(TASK DIRECTIONS)
Copy the part of the pore pressure text that opens with the words containing "In Block 302, a" and closes with "pressures of offset wells.", putting "neighboring wells" wherever "offset wells" appears.

(ARTICLE)
· · · · ·

Turning to FIG. 3A, the method (300), in one or more embodiments obtains a high-dimensional historical input parameter set to generate a reduced historical input parameter set that is suitable for the prediction of pore pressure. The reduced historical input parameter set may include considerably fewer input parameters than the historical data sets prior to the parameter reduction. Specifically, input parameters that are considered relevant for the purpose of modeling the pore pressure may be kept, whereas input parameters that are considered non-relevant or less relevant may be eliminated. As a result, the reduced historical input parameter set may enable an accurate prediction of pore pressure.

In Block 302, a historical data set is obtained for offset wells. The historical data set may be for any number of offset wells. The historical data set may include a historical input parameter set that may be composed of measurements of different categories (e.g., drilling parameters, logging while drilling parameters, and advanced mud gas data) and corresponding pore pressure measurements. The historical data set may be obtained from a database that stores previously recorded (historical) input parameter set and corresponding pore pressures of offset wells.

In Block 304, a reduced historical input parameter set is generated by applying one or more parameter reduction algorithms to the historical input parameter set. The operations performed in Block 304 may include combining the input parameters in the historical input parameter set in a matrix. The input parameters may be resampled (up- or down-sampled) as needed or desired. Subsequently, a matrix vectorization may be performed. The parameter reduction may then be performed as follows. The parameter reduction algorithms may determine a correlation between each input parameter and pore pressure. Those input parameters that meet certain threshold such as having a mean squared error below a threshold may be selected for the reduced historical input parameter set, whereas the remaining input parameters (input parameters that correlate poorly with the historical pore pressure) may be discarded. Alternatively, the input parameters may be ranked based on correlation with the pore pressure, and a selected number of highest-ranked input parameters may be selected for the reduced historical input parameter set. As a result of selecting the input parameters with the highest correlation with the pore pressure, the reduced historical input parameter set may be considered optimal in that it reduces the number of input parameters while aiming for a maximally accurate prediction of the pore pressure by the machine learning algorithm. Any type of parameter reduction algorithm may be used, including a parameter reduction algorithm that is based on linear correlation such as linear regression or nonlinear correlation such as forward selection and backward elimination, or neighborhood component analysis. The resulting reduced historical input parameter set may be used to train a machine learning model, as further discussed below.

Turning to FIG. 3B, the method (350), in one or more embodiments uses the reduced historical data set including the reduced historical input parameter set and the corresponding pore pressures to train a machine learning model. The machine learning model is trained to predict pore pressure based on the reduced historical input parameter set. Subsequently, the trained machine learning model may be used to predict pore pressure.

In Block 352, the reduced historical data, including the reduced historical input parameters, generated in Block 304 of FIG. 3A and the corresponding pore pressures are used to train the machine learning model. The type of training may depend on the type of machine learning model, as previously discussed. The reduced historical data may be split into a training subset and a validation subset. For example, 80% may be used for training, and 20% may be used for validation. The training may be iterative and may be continued until the trained machine learning model, during the validation, produces a prediction error below an error threshold, or alternatively until no further reduction in the prediction error can be achieved. The training may involve adjustment of the weight coefficients, and may further involve adjustment of hyperparameters, including the learning rate, the number of neurons, the number of layers, the type of activation function, etc. Once the machine learning model is considered trained, the method may proceed with the execution of Block 354.

· · · · ·

(RECORDED INFORMATION)
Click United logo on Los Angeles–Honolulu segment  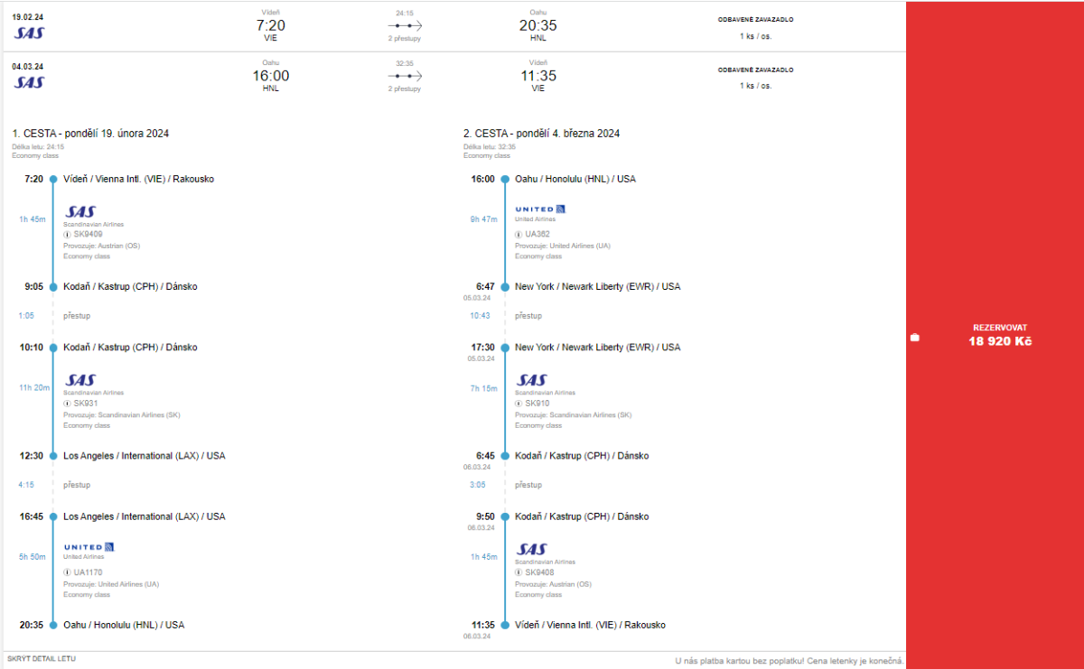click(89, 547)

· · · · ·

(THE COMPLETED TASK)
In Block 302, a historical data set is obtained for neighboring wells. The historical data set may be for any number of neighboring wells. The historical data set may include a historical input parameter set that may be composed of measurements of different categories (e.g., drilling parameters, logging while drilling parameters, and advanced mud gas data) and corresponding pore pressure measurements. The historical data set may be obtained from a database that stores previously recorded (historical) input parameter set and corresponding pore pressures of neighboring wells.